Furthermore the compressor may be defined as well by, if not specified the default compressor (cname=’lz4’, clevel=5, shuffle=SHUFFLE, blocksize=0) is used.

output_writer_params:

  compressor:
    cname: 'zstd'
    clevel: 1
    shuffle: 2
output_metadata[attribute-definitions]

General metadata that will be present in the output dataset as global attributes. You can put any common CF attributes here.

Any attributes that are mappings will be “flattened” by concatenating the attribute names using the underscrore character. For example,:

publisher:
  name:  "Brockmann Consult GmbH"
  url:   "https://www.brockmann-consult.de"

will create the two entries:

publisher_name:  "Brockmann Consult GmbH"
publisher_url:   "https://www.brockmann-consult.de"

Expressions

Expressions are plain text values of the expression and valid_pixel_expression attributes of the variable definitions in the processed_variables and output_variables parameters. The expression syntax is that of standard Python. xcube gen uses expressions to produce new variables listed in processed_variables and to mask variables by the valid_pixel_expression.

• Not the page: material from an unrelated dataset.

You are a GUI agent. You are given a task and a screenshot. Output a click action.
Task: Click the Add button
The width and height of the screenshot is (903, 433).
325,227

An expression may refer any variables in the INPUT datasets and any variables defined by the processed_variables parameter. Expressions may make use of most of the standard Python operators and may apply all numpy ufuncs to referred variables. Also most of the xarray.DataArray API may be used on variables within an expression.

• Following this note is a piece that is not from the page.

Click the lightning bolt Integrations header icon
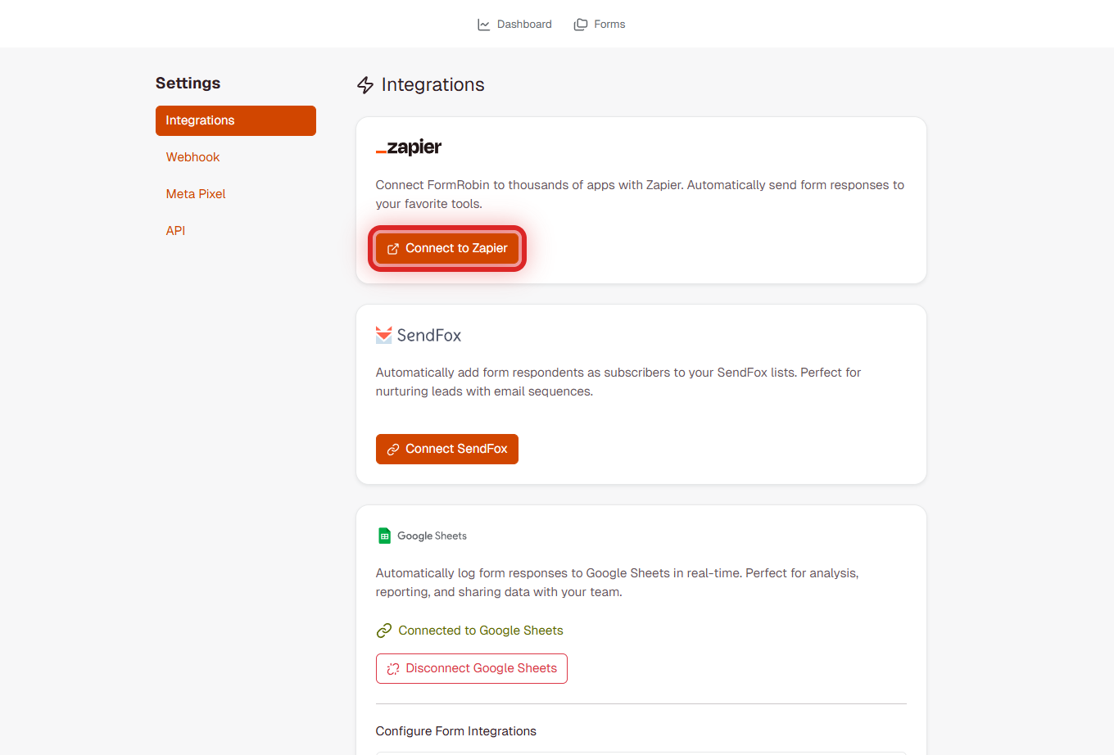 (x=365, y=84)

In order to utilise flagged variables, the syntax variable_name.flag_name can be used in expressions. According to the CF Conventions, flagged variables are variables whose metadata include the attributes flag_meanings and flag_values and/or flag_masks. The flag_meanings attribute enumerates the allowed values for flag_name. The flag attributes must be present in the variables of each INPUT.

Example

An example that uses a configuration file only:

$ xcube gen --config ./config.yml /data/eo-data/SST/2018/**/*.nc

An example that uses the default input processor and passes all other configuration via command-line options:

$ xcube gen -S 2000,1000 -R 0,50,5,52.5 --vars conc_chl,conc_tsm,kd489,c2rcc_flags,quality_flags -o hiroc-cube.zarr /data/eo-data/SST/2018/**/*.nc

Some input processors have been developed for specific EO data sources used within the DCS4COP project. They may serve as examples how to develop input processor plug-ins:

Python API

The related Python API function is xcube.core.gen.gen.gen_cube().